Gerade hier um die Ecke! Lutherstraße 35 geboren und aufgewachsen, an der Ecke zur Schröderstraße. Meine Großeltern hatten den „Goldenen Adler“. Dort im Haus bin ich aufgewachsen. Ich bin eine „Ur-Neuenheimerin“ und bin sehr stolz darauf!

Wohnen Sie denn noch in Neuenheim?
Ja, Gott sei Dank! Als ich das Haus nach dem Tod der Mutter wegen der bestehenden Erbengemeinschaft verkaufen musste, ist es mir das sehr schwer gefallen, dort auszuziehen. Lange Jahre konnte ich nicht an dem Neubau vorbeigehen. Jetzt wohne ich am äußersten Rand von Neuenheim, aber noch in Neuenheim, und das freut mich doch sehr.

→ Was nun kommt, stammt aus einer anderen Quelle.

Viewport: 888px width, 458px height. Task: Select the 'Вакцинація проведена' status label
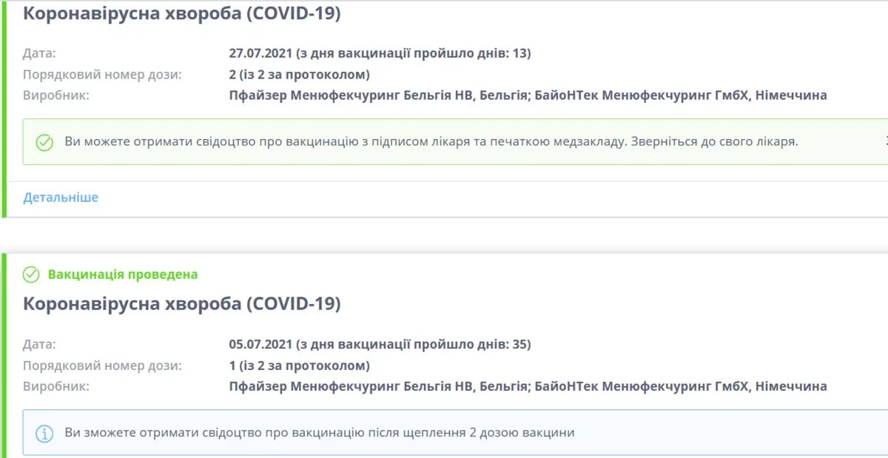pyautogui.click(x=123, y=275)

Wie war es denn bei einem Vater aufzuwachsen, der ein Kino in der nächsten Nachbarschaft hatte?
Das war schon toll! Ich bin viel und früh ins Kino gegangen. Wir hatten ja ein Kino in der Ladenburger Straße, das frühere Apollo-Kino. Das war mein Lieblingskino. Das war außerdem sehr praktisch. ich bin ja in die Mönchhof-Schule gegangen. Nach der Schule bin ich nicht durch die Schröderstraße nach Hause gegangen, sondern durch die Keplerstraße und die Ladenburger Straße, damit meine Mutter mich nicht sieht und bin dann ins Kino statt nach Hause gegangen. Dann gab´s aber granatenmäßig Ärger zu Hause. Immer.

Welche Filme waren das damals, die Sie angeschaut haben?
Das war bunt gemischt, das würde sich heute kein Mensch mehr ansehen, so etwas wie: Der Förster vom Silberwald oder auch Piratenfilme.

Ihr Vater hatte noch weitere Kinos?
Ja, wir hatten noch einige: z.B. in Rohrbach das Metropol, das war wunderschön, dann hatten wir im Pfaffengrund eins, dann in Mingolsheim und natürlich in Mühlhausen, dem Geburtsort meines Vaters.

Wie sind Sie zum Kinometier gekommen?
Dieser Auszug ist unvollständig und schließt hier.